CERAM Web Site (Ceram is now called Lucideon)
 

[January 2001]

Buy now, pay later


Half of all companies in the Ceramic Goods industry increased their level of debt last year suggesting that companies are more confident than ever before. This is according to the latest Plimsoll Portfolio Analysis: February Edition 2001.

This analysis of 1000 companies also revealed that most companies are using debt in their day-to-day business. 89% of all Ceramic Goods companies had some form of debt last year. Only 67 companies showed no debt at all.

Adding debt takes confidence, not only in the future ability of the company to pay the debt back, but also to generate extra profits to justify this risk.

Why would almost 50% of the industry add debt last year? Two key reasons seem to be increasing their formal lending.

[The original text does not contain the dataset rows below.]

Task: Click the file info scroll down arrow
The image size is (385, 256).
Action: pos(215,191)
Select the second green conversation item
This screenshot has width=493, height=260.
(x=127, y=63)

1) Companies are financing losses in a bold attempt to keep afloat and stay in the marketplace. For 104 companies borrowing money is a means of staying in business. In fact these are located and named in the analysis as having taken on more debt last year whilst funding losses.

2) Companies are investing to become more competitive believing that extra investment in assets will ultimately deliver more profit. Only 131 out of 294 companies or 45% of those adding extra debts increased profits last year.

Obviously too much debt is a bad thing. Yet using debt should not be despised. The research suggests that a typical Ceramic Goods company finances on average 21% of their assets. This statistic, however, hides the realism that almost 27% companies have a debt level twice this average.